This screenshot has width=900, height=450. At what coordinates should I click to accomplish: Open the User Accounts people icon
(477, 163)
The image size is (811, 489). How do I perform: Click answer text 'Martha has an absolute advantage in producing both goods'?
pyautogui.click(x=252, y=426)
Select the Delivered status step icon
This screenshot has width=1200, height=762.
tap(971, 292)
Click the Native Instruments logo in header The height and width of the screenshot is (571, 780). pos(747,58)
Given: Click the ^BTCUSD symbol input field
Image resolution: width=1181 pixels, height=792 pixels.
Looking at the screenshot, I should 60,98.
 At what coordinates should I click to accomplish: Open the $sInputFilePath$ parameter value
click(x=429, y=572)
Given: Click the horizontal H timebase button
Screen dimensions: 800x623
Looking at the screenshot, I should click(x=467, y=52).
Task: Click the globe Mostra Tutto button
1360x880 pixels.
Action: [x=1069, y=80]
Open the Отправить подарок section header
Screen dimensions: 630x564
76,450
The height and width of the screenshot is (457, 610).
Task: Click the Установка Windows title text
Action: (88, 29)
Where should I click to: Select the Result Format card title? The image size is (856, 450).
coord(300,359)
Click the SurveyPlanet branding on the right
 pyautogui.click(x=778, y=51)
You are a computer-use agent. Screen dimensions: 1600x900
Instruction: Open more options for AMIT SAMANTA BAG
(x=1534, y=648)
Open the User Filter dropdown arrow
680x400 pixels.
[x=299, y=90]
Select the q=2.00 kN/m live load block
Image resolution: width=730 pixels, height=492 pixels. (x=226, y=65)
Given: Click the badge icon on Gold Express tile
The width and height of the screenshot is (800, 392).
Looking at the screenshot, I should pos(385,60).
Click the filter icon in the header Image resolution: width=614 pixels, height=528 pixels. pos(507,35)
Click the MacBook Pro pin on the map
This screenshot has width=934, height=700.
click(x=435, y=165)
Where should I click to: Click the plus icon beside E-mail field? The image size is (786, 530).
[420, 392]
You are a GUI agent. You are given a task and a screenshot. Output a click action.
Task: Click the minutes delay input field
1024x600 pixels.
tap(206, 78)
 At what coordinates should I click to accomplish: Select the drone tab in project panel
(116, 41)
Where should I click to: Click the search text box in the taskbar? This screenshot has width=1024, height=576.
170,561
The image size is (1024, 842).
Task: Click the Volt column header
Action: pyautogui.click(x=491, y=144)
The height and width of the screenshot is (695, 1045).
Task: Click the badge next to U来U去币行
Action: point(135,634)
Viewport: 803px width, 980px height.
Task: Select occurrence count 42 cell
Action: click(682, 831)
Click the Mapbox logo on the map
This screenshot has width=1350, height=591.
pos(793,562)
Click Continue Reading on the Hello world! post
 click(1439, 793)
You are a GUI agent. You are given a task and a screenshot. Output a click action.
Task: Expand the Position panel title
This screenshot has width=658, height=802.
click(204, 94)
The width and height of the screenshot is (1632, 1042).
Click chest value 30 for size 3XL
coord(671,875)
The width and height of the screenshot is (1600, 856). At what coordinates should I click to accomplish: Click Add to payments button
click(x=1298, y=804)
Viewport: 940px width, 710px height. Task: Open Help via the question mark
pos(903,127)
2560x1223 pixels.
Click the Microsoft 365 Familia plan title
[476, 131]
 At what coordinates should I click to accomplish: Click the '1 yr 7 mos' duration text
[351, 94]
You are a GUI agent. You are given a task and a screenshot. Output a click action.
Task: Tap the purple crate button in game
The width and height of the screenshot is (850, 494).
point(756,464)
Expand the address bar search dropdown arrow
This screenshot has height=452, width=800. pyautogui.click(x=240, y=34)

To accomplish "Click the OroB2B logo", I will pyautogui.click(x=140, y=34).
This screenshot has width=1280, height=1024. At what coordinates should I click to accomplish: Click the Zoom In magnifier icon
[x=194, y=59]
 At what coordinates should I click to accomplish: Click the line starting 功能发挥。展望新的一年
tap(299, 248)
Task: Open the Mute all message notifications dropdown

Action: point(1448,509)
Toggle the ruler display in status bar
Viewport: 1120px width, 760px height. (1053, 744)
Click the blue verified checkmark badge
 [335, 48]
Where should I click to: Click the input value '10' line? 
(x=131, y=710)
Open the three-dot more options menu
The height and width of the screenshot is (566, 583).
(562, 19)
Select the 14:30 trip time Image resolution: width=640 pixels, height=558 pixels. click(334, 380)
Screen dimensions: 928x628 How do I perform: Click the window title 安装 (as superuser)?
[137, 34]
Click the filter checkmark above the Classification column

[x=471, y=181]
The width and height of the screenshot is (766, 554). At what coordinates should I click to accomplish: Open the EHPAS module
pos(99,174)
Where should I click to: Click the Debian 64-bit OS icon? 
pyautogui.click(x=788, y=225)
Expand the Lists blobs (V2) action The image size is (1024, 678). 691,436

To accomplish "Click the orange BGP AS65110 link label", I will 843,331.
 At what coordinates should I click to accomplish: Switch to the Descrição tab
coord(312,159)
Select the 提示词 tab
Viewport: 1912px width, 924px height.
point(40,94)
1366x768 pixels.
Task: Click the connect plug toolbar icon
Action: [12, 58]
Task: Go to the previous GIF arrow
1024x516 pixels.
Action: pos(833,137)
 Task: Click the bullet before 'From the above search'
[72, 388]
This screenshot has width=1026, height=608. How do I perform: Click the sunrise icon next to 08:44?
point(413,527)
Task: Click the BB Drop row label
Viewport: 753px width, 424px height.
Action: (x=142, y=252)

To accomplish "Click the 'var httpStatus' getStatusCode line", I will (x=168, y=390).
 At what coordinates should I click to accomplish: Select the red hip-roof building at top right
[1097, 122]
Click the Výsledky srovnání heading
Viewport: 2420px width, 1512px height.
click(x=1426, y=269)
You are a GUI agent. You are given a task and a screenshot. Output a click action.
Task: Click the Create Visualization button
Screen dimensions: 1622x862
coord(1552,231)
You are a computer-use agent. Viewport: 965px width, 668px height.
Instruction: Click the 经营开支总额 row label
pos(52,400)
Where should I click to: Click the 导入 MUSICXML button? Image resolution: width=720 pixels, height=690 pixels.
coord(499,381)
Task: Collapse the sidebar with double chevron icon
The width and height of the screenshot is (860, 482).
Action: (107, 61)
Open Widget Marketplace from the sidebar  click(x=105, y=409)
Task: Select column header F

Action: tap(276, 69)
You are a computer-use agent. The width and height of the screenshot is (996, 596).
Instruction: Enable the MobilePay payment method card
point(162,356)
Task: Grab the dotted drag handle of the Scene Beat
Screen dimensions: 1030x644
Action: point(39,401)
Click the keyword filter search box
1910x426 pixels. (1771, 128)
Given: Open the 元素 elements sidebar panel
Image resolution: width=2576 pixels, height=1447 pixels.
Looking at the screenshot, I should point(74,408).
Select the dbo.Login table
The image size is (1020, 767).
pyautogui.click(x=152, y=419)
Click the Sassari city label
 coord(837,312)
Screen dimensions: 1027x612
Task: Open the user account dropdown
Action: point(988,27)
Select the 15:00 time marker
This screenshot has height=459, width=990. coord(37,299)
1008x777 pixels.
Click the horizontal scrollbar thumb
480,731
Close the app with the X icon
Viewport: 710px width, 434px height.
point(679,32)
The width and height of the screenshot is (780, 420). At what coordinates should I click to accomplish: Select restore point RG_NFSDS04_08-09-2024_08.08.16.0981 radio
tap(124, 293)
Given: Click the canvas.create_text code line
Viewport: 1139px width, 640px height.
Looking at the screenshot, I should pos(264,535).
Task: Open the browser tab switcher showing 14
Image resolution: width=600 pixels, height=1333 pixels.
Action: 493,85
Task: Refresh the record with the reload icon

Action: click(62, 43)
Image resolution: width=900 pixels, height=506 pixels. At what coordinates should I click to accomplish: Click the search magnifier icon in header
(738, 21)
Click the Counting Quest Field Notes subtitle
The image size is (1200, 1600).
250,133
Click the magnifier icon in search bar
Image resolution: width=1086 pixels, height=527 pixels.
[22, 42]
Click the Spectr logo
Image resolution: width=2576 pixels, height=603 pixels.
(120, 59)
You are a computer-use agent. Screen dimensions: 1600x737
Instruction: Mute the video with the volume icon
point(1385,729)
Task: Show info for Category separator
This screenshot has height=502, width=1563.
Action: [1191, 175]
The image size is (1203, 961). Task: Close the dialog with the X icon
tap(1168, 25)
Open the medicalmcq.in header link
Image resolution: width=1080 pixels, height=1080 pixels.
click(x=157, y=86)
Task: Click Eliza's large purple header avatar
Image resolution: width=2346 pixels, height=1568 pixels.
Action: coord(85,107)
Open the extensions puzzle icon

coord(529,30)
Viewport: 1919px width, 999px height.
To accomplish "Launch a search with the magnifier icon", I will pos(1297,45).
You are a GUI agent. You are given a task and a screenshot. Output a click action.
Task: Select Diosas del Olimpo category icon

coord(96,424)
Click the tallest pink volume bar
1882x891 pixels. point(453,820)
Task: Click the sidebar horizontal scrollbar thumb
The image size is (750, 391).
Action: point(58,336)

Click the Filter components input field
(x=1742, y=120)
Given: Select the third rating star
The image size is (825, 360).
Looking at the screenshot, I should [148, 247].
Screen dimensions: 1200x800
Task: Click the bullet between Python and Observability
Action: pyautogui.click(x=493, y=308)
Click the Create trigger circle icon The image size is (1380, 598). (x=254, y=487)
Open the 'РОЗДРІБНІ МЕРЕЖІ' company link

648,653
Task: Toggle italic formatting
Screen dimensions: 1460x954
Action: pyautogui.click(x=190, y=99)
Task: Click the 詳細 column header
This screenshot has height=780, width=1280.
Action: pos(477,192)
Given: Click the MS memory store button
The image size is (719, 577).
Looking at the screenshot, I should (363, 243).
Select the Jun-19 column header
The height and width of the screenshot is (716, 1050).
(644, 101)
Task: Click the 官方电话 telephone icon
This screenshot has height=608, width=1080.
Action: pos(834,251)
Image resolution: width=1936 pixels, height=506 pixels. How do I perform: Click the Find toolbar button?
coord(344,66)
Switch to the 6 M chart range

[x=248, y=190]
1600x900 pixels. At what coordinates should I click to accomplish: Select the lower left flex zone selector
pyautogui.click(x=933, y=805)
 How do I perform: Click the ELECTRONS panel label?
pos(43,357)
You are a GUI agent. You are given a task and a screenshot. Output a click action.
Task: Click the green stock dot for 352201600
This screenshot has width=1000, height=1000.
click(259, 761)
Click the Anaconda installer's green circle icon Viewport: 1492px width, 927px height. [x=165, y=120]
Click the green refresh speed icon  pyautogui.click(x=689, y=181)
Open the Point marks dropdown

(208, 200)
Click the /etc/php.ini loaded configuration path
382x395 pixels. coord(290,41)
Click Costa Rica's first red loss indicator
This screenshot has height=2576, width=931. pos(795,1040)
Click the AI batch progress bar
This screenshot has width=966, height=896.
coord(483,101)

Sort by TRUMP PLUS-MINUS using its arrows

▶ **Task to complete**: Out of the listing above, reproduce exactly the lines from the one with "Open the three-dot more options menu" up to and including the one with "Select the 14:30".

▶ **Written answer**:
Open the three-dot more options menu
The height and width of the screenshot is (566, 583).
(562, 19)
Select the 14:30 trip time Image resolution: width=640 pixels, height=558 pixels. click(334, 380)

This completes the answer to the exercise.